Senate Minority Leader Chuck Schumer said Tuesday that “the American people deserve details and full transparency.” The New York Democrat added: “And what have we actually gained here from Trump’s war?

Wendy Sherman, a former deputy secretary of state who helped negotiate the Obama administration’s Iran nuclear deal, told CNN’s Kasie Hunt that the administration’s reluctance to release the MOU told its own story.

“I think it tells us that they’re very nervous about what’s in it and how it will be seen,” Sherman said. “My own sense is the president wants this victory lap on Friday when they have an in-person signing with the vice president ostensibly.”

Wendy Sherman, former US deputy secretary of state, during a Bloomberg Television interview in Washington, DC, on April 20.

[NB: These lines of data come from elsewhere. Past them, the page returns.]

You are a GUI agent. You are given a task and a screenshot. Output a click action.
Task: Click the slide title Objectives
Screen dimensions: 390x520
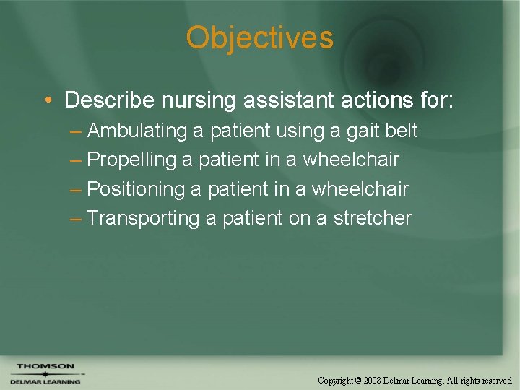point(259,38)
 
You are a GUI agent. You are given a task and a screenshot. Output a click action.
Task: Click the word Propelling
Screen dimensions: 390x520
point(131,160)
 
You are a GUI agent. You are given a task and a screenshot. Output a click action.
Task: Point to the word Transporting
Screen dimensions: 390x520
point(142,218)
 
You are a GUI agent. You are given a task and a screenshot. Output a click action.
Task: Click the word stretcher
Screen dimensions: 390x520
point(373,218)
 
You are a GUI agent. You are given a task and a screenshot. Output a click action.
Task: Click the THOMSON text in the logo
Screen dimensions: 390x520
point(46,366)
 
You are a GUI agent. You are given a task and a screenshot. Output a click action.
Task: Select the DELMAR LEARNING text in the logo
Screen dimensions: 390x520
point(45,381)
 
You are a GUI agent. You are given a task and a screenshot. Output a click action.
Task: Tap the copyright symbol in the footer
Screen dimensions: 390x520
point(358,380)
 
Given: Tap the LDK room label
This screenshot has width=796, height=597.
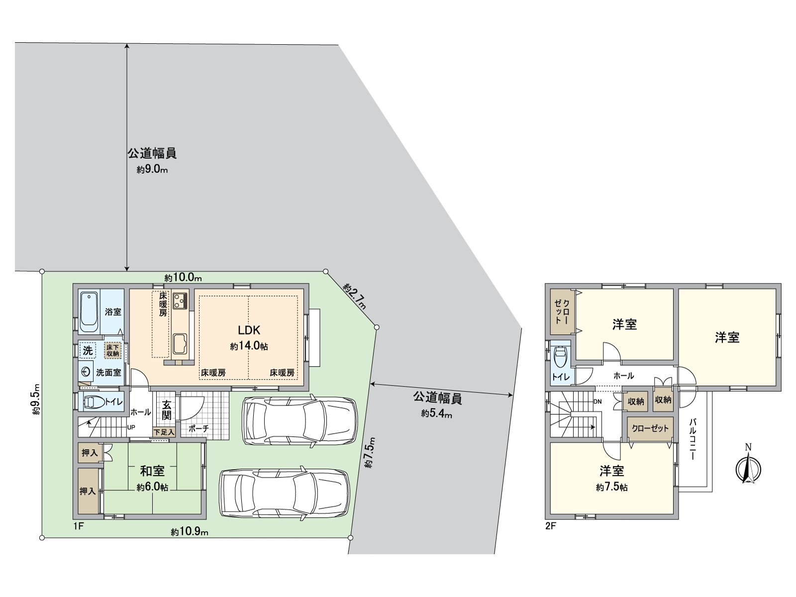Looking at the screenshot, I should (249, 330).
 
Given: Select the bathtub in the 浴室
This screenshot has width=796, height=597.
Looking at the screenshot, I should (89, 312).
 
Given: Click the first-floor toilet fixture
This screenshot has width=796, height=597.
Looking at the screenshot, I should (94, 402).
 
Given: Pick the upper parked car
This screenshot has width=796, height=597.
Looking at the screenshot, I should (299, 420).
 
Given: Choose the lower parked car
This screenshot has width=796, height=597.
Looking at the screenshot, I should (284, 494).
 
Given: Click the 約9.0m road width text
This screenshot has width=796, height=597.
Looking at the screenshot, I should (152, 170).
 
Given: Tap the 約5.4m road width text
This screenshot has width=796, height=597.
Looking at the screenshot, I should (436, 413).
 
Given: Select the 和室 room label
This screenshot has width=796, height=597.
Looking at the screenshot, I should (152, 470).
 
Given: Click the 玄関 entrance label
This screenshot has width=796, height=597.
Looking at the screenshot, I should (166, 409).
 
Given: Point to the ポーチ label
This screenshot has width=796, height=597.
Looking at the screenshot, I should (199, 428).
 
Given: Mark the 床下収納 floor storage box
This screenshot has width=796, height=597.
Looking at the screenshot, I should (113, 350).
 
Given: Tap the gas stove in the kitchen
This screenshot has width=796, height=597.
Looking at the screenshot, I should (180, 300).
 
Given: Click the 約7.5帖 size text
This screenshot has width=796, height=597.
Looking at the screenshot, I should (611, 488).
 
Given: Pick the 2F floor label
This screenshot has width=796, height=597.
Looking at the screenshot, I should (550, 526).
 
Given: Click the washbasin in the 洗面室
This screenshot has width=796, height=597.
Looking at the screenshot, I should (86, 372).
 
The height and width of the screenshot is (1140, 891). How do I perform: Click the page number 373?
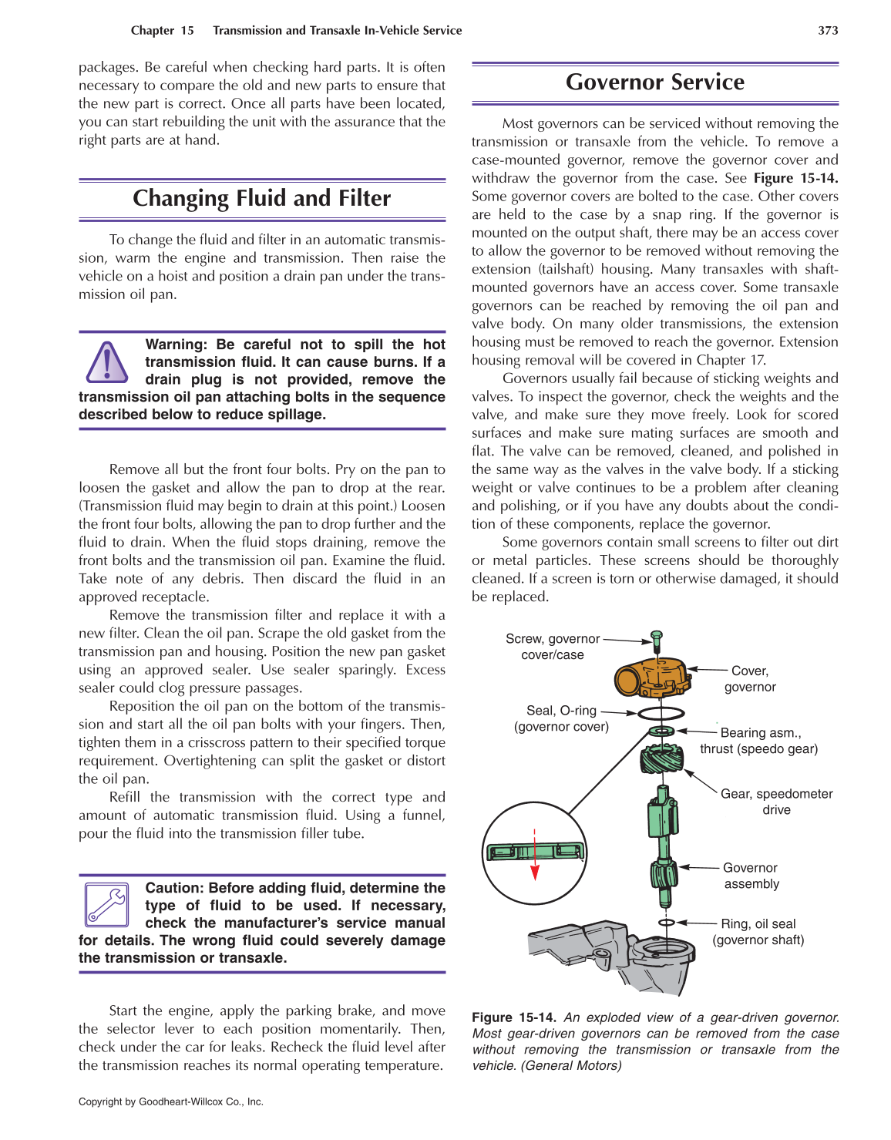(x=828, y=31)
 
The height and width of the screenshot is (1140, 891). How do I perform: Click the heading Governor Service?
(x=654, y=82)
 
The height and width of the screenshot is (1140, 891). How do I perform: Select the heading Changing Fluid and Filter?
(x=261, y=199)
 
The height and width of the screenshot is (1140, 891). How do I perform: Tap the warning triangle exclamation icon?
(x=107, y=362)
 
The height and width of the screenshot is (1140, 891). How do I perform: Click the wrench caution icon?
(x=107, y=905)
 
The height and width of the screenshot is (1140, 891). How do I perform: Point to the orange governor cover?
(x=651, y=677)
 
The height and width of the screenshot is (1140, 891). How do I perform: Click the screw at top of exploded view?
(x=657, y=641)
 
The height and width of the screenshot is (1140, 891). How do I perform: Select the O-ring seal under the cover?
(x=661, y=713)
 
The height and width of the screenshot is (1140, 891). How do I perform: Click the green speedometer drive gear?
(x=661, y=759)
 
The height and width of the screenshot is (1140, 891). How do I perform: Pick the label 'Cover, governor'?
(x=749, y=679)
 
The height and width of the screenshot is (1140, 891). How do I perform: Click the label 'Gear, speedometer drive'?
(x=776, y=802)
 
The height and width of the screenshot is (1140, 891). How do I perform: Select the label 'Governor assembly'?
(x=751, y=876)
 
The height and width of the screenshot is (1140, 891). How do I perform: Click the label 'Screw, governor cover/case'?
(x=552, y=647)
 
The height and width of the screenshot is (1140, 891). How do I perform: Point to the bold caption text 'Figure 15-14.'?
(x=513, y=1017)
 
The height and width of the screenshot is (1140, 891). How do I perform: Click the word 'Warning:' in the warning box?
(x=177, y=345)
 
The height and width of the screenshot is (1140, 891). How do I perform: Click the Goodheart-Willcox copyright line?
(x=171, y=1101)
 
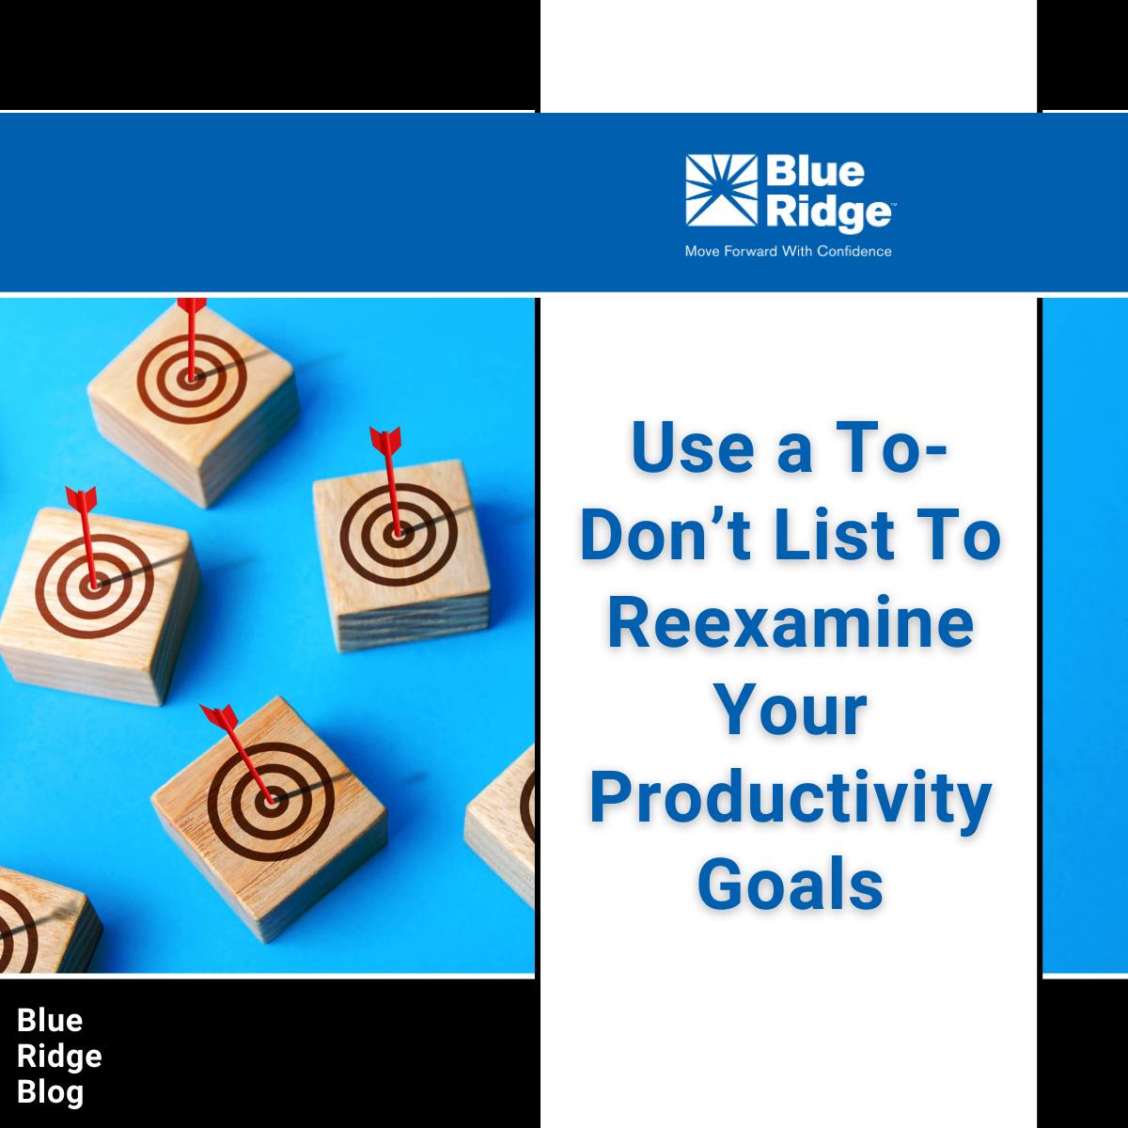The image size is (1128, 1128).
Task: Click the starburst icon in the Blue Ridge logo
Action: [721, 190]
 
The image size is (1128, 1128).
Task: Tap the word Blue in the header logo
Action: [814, 172]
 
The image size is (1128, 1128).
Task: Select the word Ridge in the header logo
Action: [828, 212]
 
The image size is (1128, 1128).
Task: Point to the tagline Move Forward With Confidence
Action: [788, 251]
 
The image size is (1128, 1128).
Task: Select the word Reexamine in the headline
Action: [790, 623]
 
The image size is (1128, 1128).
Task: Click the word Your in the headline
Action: [790, 711]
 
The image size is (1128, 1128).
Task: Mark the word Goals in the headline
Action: [790, 885]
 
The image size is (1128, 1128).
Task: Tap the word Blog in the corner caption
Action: [51, 1092]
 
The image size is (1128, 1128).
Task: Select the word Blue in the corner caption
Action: [50, 1020]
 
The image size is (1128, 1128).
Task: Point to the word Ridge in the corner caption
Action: [59, 1057]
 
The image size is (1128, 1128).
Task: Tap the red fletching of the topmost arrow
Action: [192, 306]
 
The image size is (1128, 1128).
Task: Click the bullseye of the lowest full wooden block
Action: [271, 802]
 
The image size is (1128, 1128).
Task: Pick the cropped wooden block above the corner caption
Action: [42, 921]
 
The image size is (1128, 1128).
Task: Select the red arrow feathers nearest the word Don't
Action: [385, 440]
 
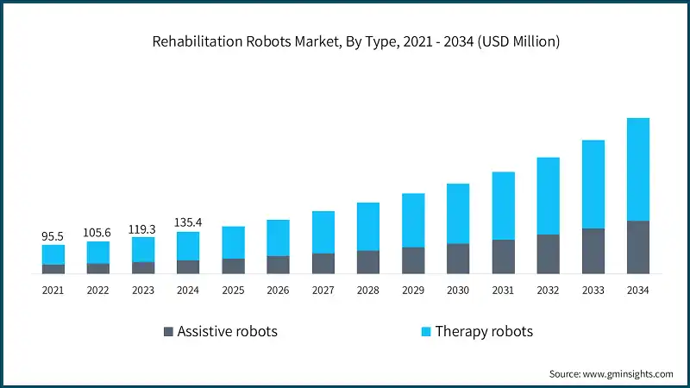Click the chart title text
345,41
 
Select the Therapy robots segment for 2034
637,169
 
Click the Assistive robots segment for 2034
637,247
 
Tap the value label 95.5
53,235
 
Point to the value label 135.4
188,222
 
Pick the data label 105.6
98,232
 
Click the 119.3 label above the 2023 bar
143,228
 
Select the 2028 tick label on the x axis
367,291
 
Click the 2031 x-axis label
503,291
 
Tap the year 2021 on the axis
53,291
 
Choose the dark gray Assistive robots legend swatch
167,332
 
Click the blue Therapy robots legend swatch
425,332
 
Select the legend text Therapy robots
484,332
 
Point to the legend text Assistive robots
227,332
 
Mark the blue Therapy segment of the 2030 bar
458,214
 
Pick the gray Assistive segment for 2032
548,254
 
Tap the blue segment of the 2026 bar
278,238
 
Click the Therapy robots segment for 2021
53,254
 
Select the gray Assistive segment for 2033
593,251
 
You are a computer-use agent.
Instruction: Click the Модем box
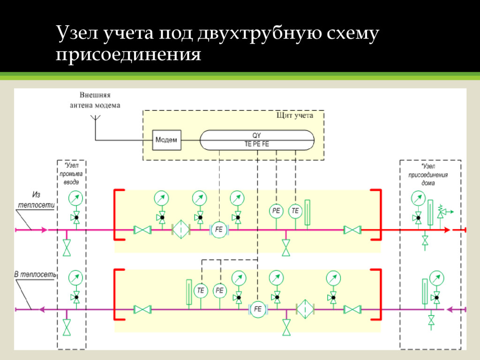click(x=166, y=140)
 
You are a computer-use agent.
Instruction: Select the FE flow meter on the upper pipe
click(x=219, y=230)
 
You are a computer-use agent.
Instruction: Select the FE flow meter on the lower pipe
click(x=257, y=309)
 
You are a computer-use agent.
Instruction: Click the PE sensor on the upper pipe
click(x=276, y=211)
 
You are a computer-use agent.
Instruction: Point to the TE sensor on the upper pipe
click(x=295, y=211)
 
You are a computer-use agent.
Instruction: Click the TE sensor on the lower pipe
click(x=201, y=291)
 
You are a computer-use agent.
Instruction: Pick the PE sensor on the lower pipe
click(x=219, y=291)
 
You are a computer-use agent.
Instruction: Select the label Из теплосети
click(x=37, y=200)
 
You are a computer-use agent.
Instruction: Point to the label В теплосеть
click(x=35, y=274)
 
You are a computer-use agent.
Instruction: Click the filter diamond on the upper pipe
click(x=181, y=230)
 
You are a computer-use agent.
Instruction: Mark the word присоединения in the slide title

If the text, when it is finally released, reflects the depictions of the US officials who spoke to CNN, the administration is sure to be accused of a gullible approach to a repressive regime that survived the war, in a modified and perhaps even more extreme form.

The idea that Washington would make any concessions before nuclear talks with such a bitter adversary hints at naiveté. Any notion that Iran would welcome a financial windfall to exit international isolation also seems fanciful, nearly 50 years into an Islamic revolution that defines itself against Western values and subjugates its people with an austere clerical regime.

One of the officials who spoke to CNN said that “people shouldn’t read too much into the language of the MOU,” describing it as a “political document.”

That’s sure to be a vain hope given the over-torqued political atmosphere of Trump’s second term.

The most significant takeaway from the emerging details of Trump’s agreement is that while the fighting might mercifully be over — at least for now — the current crisis with Iran is nowhere close to a resolution.